== Text segment ==

Old faces won't bring back the New Order govt

Christian Chua, Jakarta

There are many candidates for the post of Indonesian
president. To have a choice is good, and indeed, for a
functioning democracy, it is essential. However, looking at the
candidates, their backgrounds, political upbringing, programs and
promises -- as they are known up to now -- doubt continues to
exist about whether there really is a wide range of politicians
and politics from which to choose, or if actually the Indonesians
have been left without a real alternative.

Of course, the outcome of the presidential election is
important. The only question is: primarily for whom? It will
change lives -- the lives of the candidate who manages to get
into the highest office and her/his (future) cronies. It matters
for Jakarta's tiny elite, but for the remaining 220 million
Indonesians it hardly makes any difference.

Admittedly, it depends on the person, personality and
political affiliation of the future president as to whether X law
is implemented, if Y money is spent for education, or if Z
investment is done. These, however, are only cosmetic
modifications.

This is not to say that such decisions are unimportant. They
are just not of utmost relevance in the run-up to the election,
when people need to know for which kind of policies a candidate
stands.

In internal party primaries or in daily politics such issues
need to be discussed. But for presidential elections there should
be drafts and counterdrafts, programs and their alternatives, not
just seven versions of an otherwise similar platform, where
differences are beyond recognition.

In many democracies people do not have a real choice: Kerry or
Bush in the United States, the Christian or Social Democrats in
Germany. Who cares? If two-thirds of all eligible voters turn up
for elections, it is already celebrated as a magic moment for
democracy.

Only six years after the end of Soeharto's New Order, these
elections seem to be finally killing the reformasi movement. The
country's first ever direct presidential election is disguising
itself as the final destination of the democratization process.
What a pity, because it ought to be the beginning, not the end
point of the slow process toward a more democratic, more open,
more equal and more just society. But the once dynamic reform
movement of 1998 seems to have vanished forever.

The superficial ways the candidates are presented and present
themselves fit well inside this picture. Content is, at best,
secondary. Image is what counts. To be a good singer or to have
the looks of a "poster boy" suddenly has become a vital quality
and more relevant than programs. But this is the presidential
election, not Indonesian Idol. It is all about style. The
substance of the system remains undiscussed and, in the end,
untouched.

===
== Source data ==

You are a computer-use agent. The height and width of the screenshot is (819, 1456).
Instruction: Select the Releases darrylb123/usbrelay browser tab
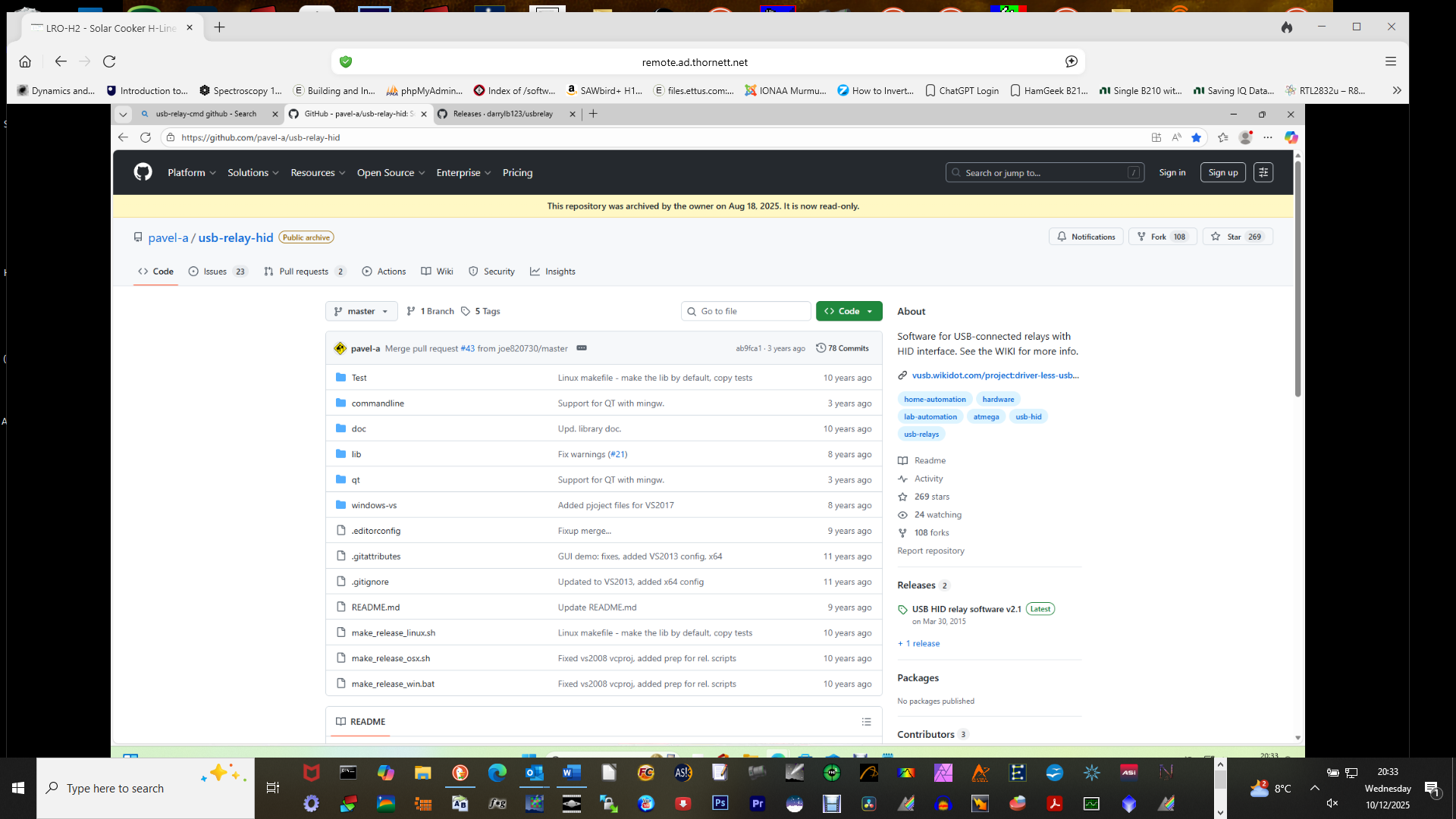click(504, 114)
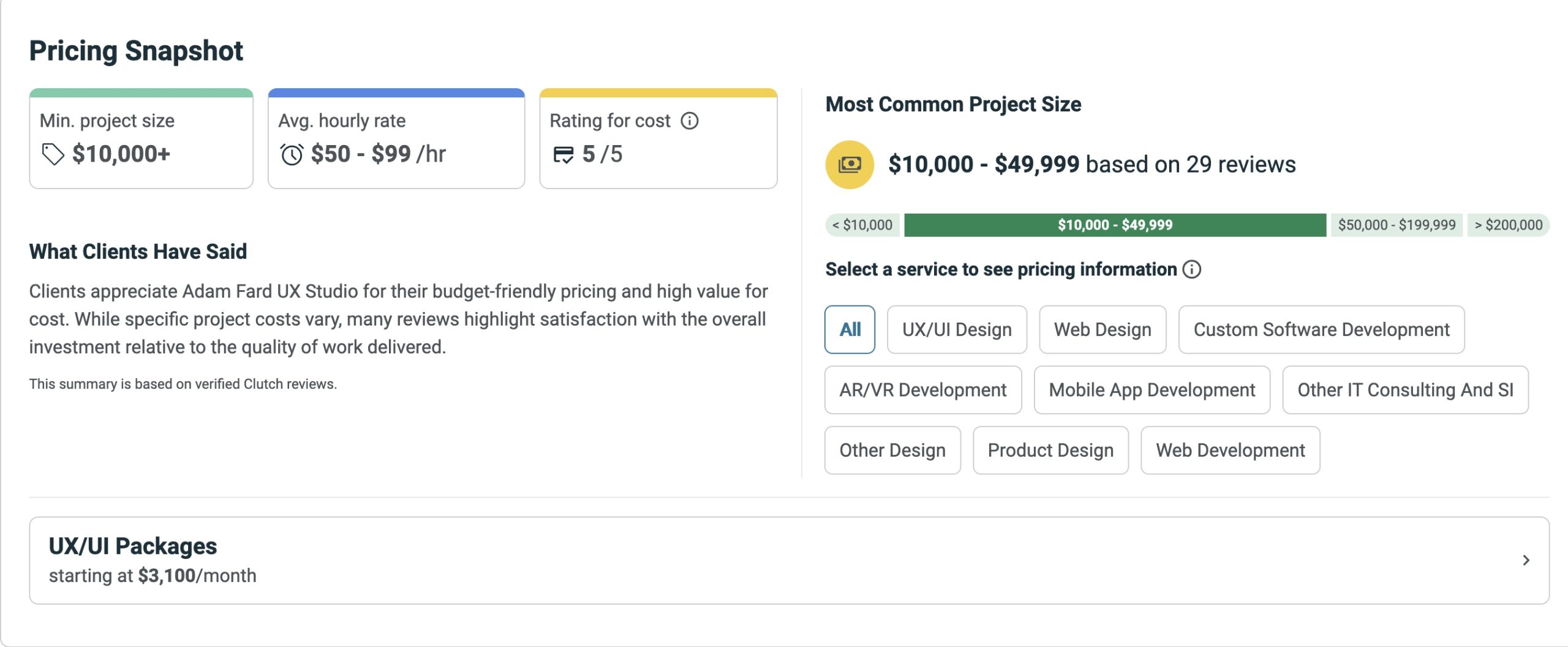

===

-- Set task --
Reproduce the part of the essay on Indonesia's presidential election that begins at the words "Of course, the" and ends after the words "makes any difference.". The lines are separate material and have no connection to the essay on Indonesia's presidential election.

-- Exercise answer --
Of course, the outcome of the presidential election is
important. The only question is: primarily for whom? It will
change lives -- the lives of the candidate who manages to get
into the highest office and her/his (future) cronies. It matters
for Jakarta's tiny elite, but for the remaining 220 million
Indonesians it hardly makes any difference.